Build the C extensions for Fairseq and install:
$ pip install -r requirements.txt
$ CFLAGS=-I/opt/cuda/include python setup.py build
$ python setup.py develop
To prepare the data set:
- Install the SWORD project's tools on your computer. For example, for Debian derivative distributions they are available in a package named libsword-utils.
- Install the Bible modules you want to include in the corpus. You can do this using the installmgr command line tool, or from a Bible software package such as BibleTime.
- Edit
data/prepare_bible.py
to list the modules in the MODULES variable. Those prefixed with an asterisk will be romanized. Also set the attention language (variable SRC), and edit TRAIN_STARTS to exclude portions of some translations from training and use them as the validation/test set.

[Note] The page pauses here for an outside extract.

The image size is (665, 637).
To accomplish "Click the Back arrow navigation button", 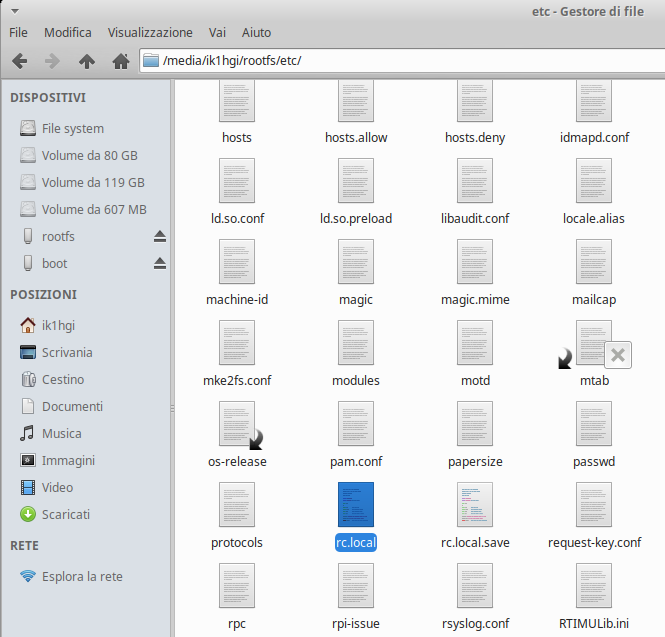I will [x=19, y=61].
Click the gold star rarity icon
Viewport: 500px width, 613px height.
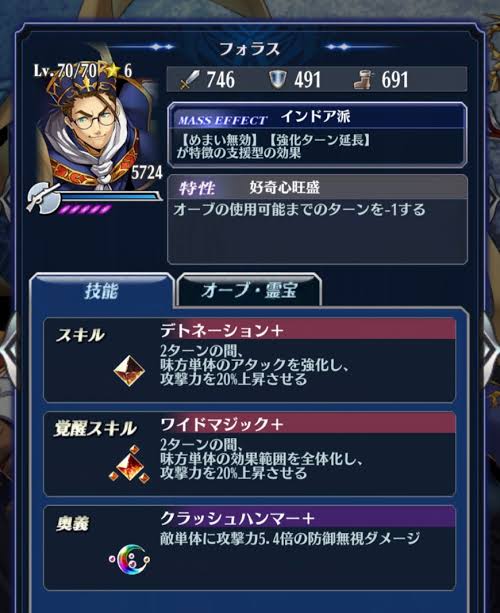click(x=112, y=70)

Now run the following commands:
$ cd data
$ ./prepare_bible.py
$ cd ..
$ python preprocess.py --source-lang src --target-lang tgt \
--trainpref data/bible.prep/train --validpref data/bible.prep/valid \
--testpref data/bible.prep/test --destdir data-bin/bible.prep
Now you will have a binarized dataset in data-bin/bible.prep. You can use train.py
to train a model:
$ mkdir -p checkpoints/bible.prep
$ CUDA_VISIBLE_DEVICES=0 python train.py data-bin/bible.prep \
--lr 0.25 --clip-norm 0.1 --dropout 0.2 --max-tokens 3000 \
--arch fconv_wmt_en_ro --save-dir checkpoints/bible.prep
Adjust the --max-tokens value if you run out of GPU memory.

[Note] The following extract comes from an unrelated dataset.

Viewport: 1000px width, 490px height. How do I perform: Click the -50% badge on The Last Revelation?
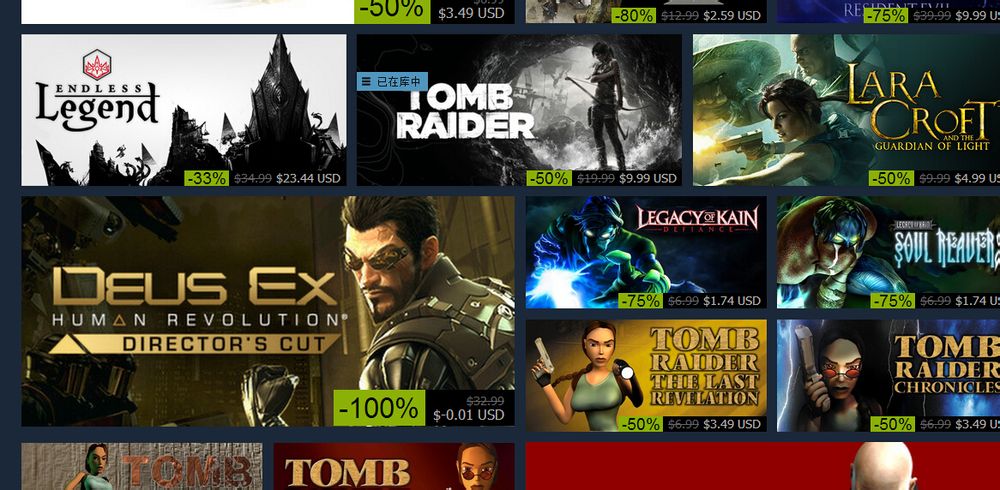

You can generate translations of the test/validation set with with generate.py:
$ python generate.py data-bin/bible.prep --path checkpoints/bible.prep/checkpoint_best.pt \
--batch-size 10 --beam 120 --remove-bpe
To generate full translations, use the generated template in data/bible.prep/src-template
. For each line, replace the TGT_TEMPLATE
tag by one that corresponds to a translation; for example, TGT_ESV2011
for English or TGT_FinPR
for Finnish:
$ sed -e s/TGT_TEMPLATE/TGT_FinPR/ <data/bible.prep/src-template >src.FinPR
Now you can edit src.FinPR to omit the verses you do not want translated. After that, to translate:
$ ./batch_translate.py --model checkpoints/bible.prep/checkpoint_best.pt \
--dictdir data-bin/bible.prep --beam 120 --batch-size 10 src.FinPR >FinPR.raw.txt
The output file has the translated sentences in length order. To sort them in the order of the source text, add verse names and apply some minor postprocessing, use sort_full.py
(you may need to edit it to change the source module):
$ ./sort_full.py <FinPR.raw.txt >FinPR.txt
For more useful information in the original README for fairseq-py, consult README.fairseq.md.